What you should do:
The full listing, from first line to last, should be set down again exactly.
Available records below:
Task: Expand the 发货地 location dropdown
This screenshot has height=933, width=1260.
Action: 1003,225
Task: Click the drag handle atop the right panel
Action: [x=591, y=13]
End of Available records.
Exercise output:
Task: Expand the 发货地 location dropdown
This screenshot has height=933, width=1260.
Action: 1003,225
Task: Click the drag handle atop the right panel
Action: [x=591, y=13]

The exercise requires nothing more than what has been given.